■ **Stored data**
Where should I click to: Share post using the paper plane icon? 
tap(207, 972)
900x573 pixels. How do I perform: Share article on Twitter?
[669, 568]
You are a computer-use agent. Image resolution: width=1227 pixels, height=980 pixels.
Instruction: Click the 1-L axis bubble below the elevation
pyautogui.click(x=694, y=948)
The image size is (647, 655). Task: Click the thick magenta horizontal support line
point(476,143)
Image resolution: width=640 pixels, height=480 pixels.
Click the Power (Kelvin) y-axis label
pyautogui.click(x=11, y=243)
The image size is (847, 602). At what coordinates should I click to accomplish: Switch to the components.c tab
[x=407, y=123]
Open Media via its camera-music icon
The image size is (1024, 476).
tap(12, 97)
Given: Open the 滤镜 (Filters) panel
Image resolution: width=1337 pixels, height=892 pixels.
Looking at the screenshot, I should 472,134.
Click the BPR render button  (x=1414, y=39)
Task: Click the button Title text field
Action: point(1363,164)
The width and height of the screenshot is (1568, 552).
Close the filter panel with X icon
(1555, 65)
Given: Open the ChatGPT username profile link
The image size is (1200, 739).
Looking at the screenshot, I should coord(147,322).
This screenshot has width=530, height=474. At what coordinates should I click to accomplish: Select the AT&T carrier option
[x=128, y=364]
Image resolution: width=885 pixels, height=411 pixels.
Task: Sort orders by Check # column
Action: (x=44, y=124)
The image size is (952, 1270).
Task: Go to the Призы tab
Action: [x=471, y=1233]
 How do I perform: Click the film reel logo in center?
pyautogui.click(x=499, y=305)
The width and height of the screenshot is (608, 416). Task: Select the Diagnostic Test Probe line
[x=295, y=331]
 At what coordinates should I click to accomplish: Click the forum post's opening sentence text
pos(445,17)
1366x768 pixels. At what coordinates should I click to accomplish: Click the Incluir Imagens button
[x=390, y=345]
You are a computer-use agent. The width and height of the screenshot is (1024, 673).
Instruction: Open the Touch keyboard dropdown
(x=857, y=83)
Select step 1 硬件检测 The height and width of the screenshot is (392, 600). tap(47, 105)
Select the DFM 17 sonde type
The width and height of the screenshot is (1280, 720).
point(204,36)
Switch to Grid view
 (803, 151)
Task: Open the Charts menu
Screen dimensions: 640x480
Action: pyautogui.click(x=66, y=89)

■ **What to produce**
Provide an exact copy of all the material.

■ **Answer below**
Where should I click to: Share post using the paper plane icon? 
tap(207, 972)
900x573 pixels. How do I perform: Share article on Twitter?
[669, 568]
You are a computer-use agent. Image resolution: width=1227 pixels, height=980 pixels.
Instruction: Click the 1-L axis bubble below the elevation
pyautogui.click(x=694, y=948)
The image size is (647, 655). Task: Click the thick magenta horizontal support line
point(476,143)
Image resolution: width=640 pixels, height=480 pixels.
Click the Power (Kelvin) y-axis label
pyautogui.click(x=11, y=243)
The image size is (847, 602). At what coordinates should I click to accomplish: Switch to the components.c tab
[x=407, y=123]
Open Media via its camera-music icon
The image size is (1024, 476).
tap(12, 97)
Given: Open the 滤镜 (Filters) panel
Image resolution: width=1337 pixels, height=892 pixels.
Looking at the screenshot, I should 472,134.
Click the BPR render button  (x=1414, y=39)
Task: Click the button Title text field
Action: point(1363,164)
The width and height of the screenshot is (1568, 552).
Close the filter panel with X icon
(1555, 65)
Given: Open the ChatGPT username profile link
The image size is (1200, 739).
Looking at the screenshot, I should coord(147,322).
This screenshot has width=530, height=474. At what coordinates should I click to accomplish: Select the AT&T carrier option
[x=128, y=364]
Image resolution: width=885 pixels, height=411 pixels.
Task: Sort orders by Check # column
Action: (x=44, y=124)
The image size is (952, 1270).
Task: Go to the Призы tab
Action: [x=471, y=1233]
 How do I perform: Click the film reel logo in center?
pyautogui.click(x=499, y=305)
The width and height of the screenshot is (608, 416). Task: Select the Diagnostic Test Probe line
[x=295, y=331]
 At what coordinates should I click to accomplish: Click the forum post's opening sentence text
pos(445,17)
1366x768 pixels. At what coordinates should I click to accomplish: Click the Incluir Imagens button
[x=390, y=345]
You are a computer-use agent. The width and height of the screenshot is (1024, 673).
Instruction: Open the Touch keyboard dropdown
(x=857, y=83)
Select step 1 硬件检测 The height and width of the screenshot is (392, 600). tap(47, 105)
Select the DFM 17 sonde type
The width and height of the screenshot is (1280, 720).
point(204,36)
Switch to Grid view
 (803, 151)
Task: Open the Charts menu
Screen dimensions: 640x480
Action: pyautogui.click(x=66, y=89)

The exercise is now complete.